The present invention relates to a technical field of a liquid crystal display (LCD) apparatus, LCD panel, LCD array substrate and driving method using the same, and more particularly to a thin film transistor (TFT) LCD apparatus, TFT-LCD panel, TFT-LCD array substrate and driving method using the same.
Conventionally, a manufacturing cost reduction is a critical issue of the LCD's manufacturing procedure. A data line sharing (DLS) mechanism is commonly used wherein the number of gate lines is doubled and the number of data lines is halved to diminish the amount of source driver for thus lowering the costs.
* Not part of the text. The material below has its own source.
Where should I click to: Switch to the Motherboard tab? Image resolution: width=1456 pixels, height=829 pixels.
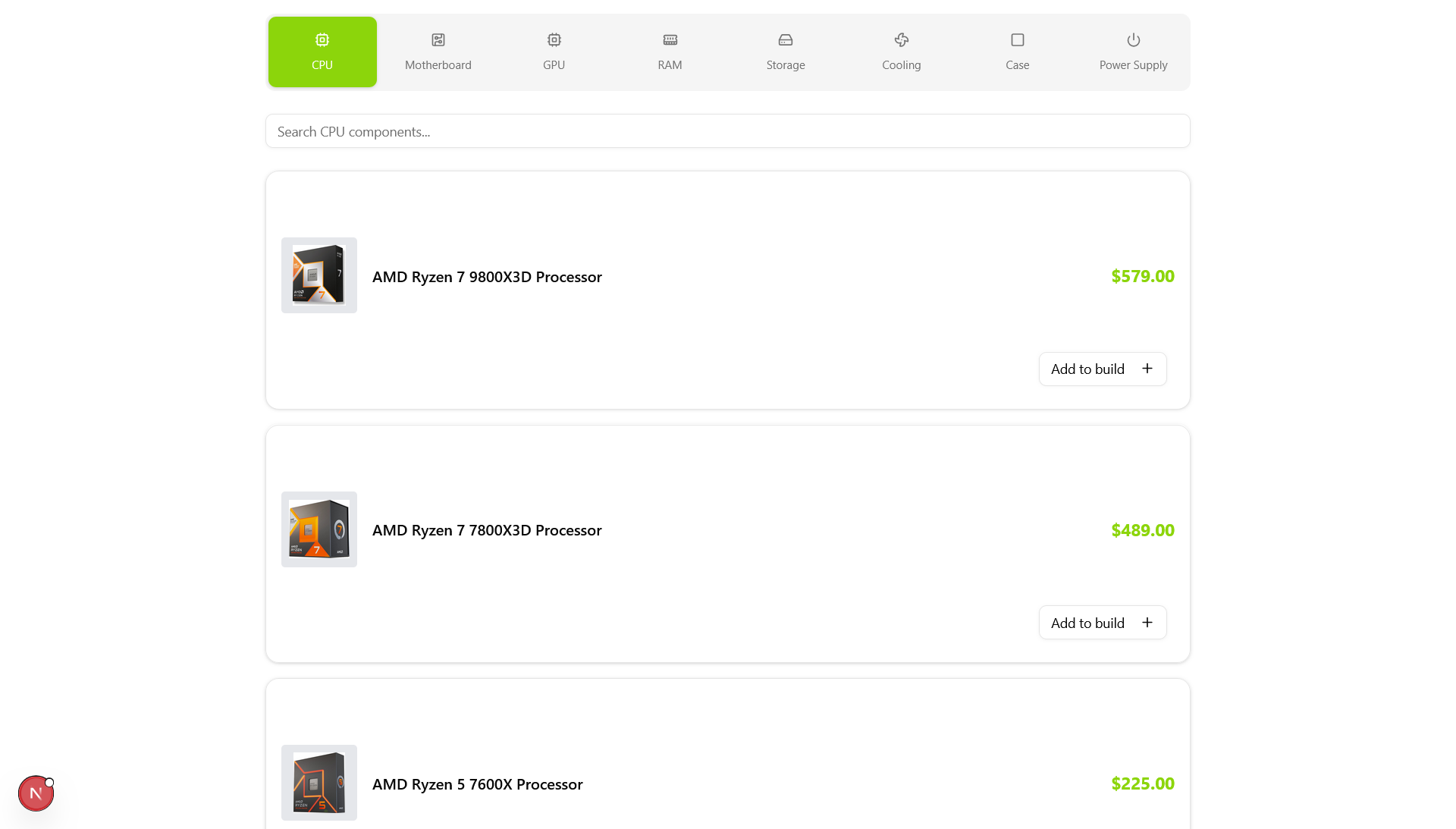coord(438,52)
Regarding a driving method of conventional LCD panel, since the switch frequency of the data line polarity using a column inversion is lower, the power consumption of the driving manner is reduced and widely used. FIG. 1 is a schematic view of a TFT-LCD with a data line sharing (DLS) mechanism and column inversion in the prior art. G_1 to G_8 represent the serial numbers of the gate lines and D_1 to G_5 represent the serial numbers of the data lines. Each region enclosed by a dashed line is defined as a sub-pixel wherein the positive and negative signs in the sub-pixels represent the polarities of the driving voltage. The sub-pixel polarity of one data line in a column is opposite the sub-pixel polarity in the left or right data line related the one data line, which is defined as a column inversion manner.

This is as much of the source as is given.